= Your task =
Within the records below, how many lines contain "target"? The answer is that number alone.

= Data excerpts =
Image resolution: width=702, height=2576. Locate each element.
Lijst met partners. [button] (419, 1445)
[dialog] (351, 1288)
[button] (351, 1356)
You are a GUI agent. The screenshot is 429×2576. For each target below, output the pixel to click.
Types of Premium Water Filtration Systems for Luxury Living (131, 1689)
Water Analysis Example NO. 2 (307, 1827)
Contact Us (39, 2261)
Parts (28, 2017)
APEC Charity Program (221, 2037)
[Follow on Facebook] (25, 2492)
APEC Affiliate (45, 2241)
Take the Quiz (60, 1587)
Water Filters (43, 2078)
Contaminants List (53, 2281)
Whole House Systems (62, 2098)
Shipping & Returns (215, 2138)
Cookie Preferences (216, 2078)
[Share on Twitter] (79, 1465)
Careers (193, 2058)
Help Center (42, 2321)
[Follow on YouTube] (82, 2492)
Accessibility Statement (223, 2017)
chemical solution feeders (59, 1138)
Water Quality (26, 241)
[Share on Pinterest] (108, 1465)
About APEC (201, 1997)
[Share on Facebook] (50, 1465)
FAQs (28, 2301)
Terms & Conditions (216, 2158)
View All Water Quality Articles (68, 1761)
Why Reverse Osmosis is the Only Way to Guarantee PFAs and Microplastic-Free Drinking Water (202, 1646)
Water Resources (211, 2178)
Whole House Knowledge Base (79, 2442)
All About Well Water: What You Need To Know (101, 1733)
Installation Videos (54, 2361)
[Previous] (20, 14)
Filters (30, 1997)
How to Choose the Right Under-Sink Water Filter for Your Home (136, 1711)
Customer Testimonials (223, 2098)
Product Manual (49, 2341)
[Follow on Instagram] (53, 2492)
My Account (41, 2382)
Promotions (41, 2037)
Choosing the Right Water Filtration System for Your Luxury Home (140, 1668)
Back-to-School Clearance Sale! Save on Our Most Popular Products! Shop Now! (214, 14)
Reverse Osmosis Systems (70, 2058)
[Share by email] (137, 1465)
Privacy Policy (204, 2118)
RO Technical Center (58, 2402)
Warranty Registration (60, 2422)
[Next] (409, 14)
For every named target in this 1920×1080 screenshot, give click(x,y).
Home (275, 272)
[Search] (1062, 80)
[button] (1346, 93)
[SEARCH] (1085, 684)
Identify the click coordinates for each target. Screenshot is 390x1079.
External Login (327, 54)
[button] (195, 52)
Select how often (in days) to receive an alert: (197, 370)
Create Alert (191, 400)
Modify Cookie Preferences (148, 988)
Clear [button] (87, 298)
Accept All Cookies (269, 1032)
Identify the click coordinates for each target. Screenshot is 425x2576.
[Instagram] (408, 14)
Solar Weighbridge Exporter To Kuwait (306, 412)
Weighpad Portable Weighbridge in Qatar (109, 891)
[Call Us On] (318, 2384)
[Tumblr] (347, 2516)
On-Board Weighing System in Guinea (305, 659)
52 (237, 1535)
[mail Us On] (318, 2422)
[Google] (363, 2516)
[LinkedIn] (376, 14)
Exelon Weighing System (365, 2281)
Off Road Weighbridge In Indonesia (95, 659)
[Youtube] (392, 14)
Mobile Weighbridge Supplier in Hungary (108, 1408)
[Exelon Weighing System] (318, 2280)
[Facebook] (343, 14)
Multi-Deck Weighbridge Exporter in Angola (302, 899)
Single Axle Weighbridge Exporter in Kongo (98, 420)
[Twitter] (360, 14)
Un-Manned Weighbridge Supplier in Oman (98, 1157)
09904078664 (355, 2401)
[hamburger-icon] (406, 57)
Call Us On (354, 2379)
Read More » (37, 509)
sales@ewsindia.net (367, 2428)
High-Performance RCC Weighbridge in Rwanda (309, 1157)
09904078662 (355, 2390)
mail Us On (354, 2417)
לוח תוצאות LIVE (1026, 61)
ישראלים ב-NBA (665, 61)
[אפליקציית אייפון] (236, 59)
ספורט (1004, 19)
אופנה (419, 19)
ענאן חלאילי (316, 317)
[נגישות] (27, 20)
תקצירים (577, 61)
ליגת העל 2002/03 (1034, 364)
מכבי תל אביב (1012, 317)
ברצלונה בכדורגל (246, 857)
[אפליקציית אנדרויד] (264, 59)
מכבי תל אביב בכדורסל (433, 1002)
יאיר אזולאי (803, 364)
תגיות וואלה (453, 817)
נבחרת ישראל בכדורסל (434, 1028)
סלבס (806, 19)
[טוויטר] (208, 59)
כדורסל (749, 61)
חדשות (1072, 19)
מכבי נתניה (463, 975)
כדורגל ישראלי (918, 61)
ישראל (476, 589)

= Solution below =
4